Our great column, made up of more than one hundred wagons, was divided into platoons of four, each platoon leading for a day, then falling behind to take the bitter dust of those in advance. At noon we parted our wagons in platoons, and at night we drew them invariably into a great barricade, circular in form, the leading wagon marking out the circle, the others dropping in behind, the tongue of each against the tail-gate of the wagon ahead, and the last wagon closing up the gap. Our circle completed, the animals were unyoked and the tongues were chained fast to the wagons next ahead; so that each night we had a sturdy barricade, incapable of being stampeded by savages, whom more than once we fought and defeated. Each night we set out a guard, our men taking turns, and the night watches in turn rotating, so that each man got his share of the entire night during the progress of his journey. Each morn we rose to the notes of a bugle, and each day we marched in order, under command, under a certain schedule.
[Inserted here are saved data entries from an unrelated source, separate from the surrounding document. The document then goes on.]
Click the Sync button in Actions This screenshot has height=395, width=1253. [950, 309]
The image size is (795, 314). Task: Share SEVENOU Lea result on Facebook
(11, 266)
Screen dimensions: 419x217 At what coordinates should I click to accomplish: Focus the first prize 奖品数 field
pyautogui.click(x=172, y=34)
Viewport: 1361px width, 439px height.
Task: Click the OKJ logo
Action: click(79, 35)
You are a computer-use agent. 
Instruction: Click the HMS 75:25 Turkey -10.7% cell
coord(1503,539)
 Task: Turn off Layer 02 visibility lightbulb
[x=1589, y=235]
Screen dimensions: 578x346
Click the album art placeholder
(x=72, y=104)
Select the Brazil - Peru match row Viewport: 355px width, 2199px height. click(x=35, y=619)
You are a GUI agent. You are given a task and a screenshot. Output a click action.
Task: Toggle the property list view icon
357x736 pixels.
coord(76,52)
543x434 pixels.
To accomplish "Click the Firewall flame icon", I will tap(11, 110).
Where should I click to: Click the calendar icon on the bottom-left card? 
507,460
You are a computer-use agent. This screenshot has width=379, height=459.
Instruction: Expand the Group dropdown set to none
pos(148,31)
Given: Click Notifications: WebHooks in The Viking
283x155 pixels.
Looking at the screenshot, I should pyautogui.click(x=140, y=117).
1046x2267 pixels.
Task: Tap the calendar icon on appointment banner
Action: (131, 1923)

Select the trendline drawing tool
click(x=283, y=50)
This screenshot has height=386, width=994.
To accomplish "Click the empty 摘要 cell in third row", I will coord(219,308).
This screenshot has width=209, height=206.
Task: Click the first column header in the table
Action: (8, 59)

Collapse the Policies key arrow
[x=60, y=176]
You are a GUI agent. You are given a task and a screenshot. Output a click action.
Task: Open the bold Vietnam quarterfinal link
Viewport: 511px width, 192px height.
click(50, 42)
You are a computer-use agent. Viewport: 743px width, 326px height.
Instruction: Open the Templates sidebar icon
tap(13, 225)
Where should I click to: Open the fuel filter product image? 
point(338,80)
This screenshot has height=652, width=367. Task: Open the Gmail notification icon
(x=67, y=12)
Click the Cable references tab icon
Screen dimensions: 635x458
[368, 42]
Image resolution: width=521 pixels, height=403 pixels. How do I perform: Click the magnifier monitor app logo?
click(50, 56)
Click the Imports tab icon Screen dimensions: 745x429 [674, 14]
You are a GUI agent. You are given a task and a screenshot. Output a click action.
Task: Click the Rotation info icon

Loosely connected, independent, individual, none the less already we were establishing a government. We took the American Republic with us across the Plains!
This manner of travel offered much monotony, yet it had its little pleasures. For my own part, my early experience in Western matters placed me in charge of our band of hunters, whose duty it was to ride at the flanks of our caravan each day and to kill sufficient buffalo for meat. This work of the chase gave us more to do than was left for those who plodded along or rode bent over upon the wagon seats; yet even for these there was some relaxation. At night we met in little social circles around the camp-fires. Young folk made love; old folk made plans here as they had at home. A church marched with us as well as the law and courts; and, what was more, the schools went also; for by the faint flicker of the firelight many parents taught their children each day as they moved westward to their new homes. History shows these children were well taught. There were persons of education and culture with us.
Music we had, and of a night time, even while the coyotes were calling and the wind whispering in the short grasses of the Plains, violin and flute would sometimes blend their voices, and I have thus heard songs which I would not exchange in memory for others which I have heard in surroundings far more ambitious. Sometimes dances were held on the greensward of our camps. Regularly the Sabbath day was observed by at least the most part of our pilgrims. Upon all our party there seemed to sit an air of content and certitude. Of all our wagons, I presume one was of greatest value. It was filled with earth to the brim, and in it were fruit trees planted, and shrubs; and its owner carried seeds of garden plants. Without doubt, it was our mission and our intent to take with us such civilization as we had left behind.
So we marched, mingled, and, as some might have said, motley in our personnel—sons of some of the best families in the South, men from the Carolinas and Virginia, Georgia and Louisiana, men from Pennsylvania and Ohio; Roundhead and Cavalier, Easterner and Westerner, Germans, Yankees, Scotch-Irish—all Americans. We marched, I say, under a form of government; yet each took his original marching orders from his own soul. We marched across an America not yet won. Below us lay the Spanish civilization—Mexico, possibly soon to be led by Britain, as some thought. North of us was Canada, now fully alarmed and surely led by Britain. West of us, all around us, lay the Indian tribes. Behind, never again to be seen by most of us who marched, lay the homes of an earlier generation. But we marched, each obeying the orders of his own soul. Some day the song of this may be sung; some day, perhaps, its canvas may be painted.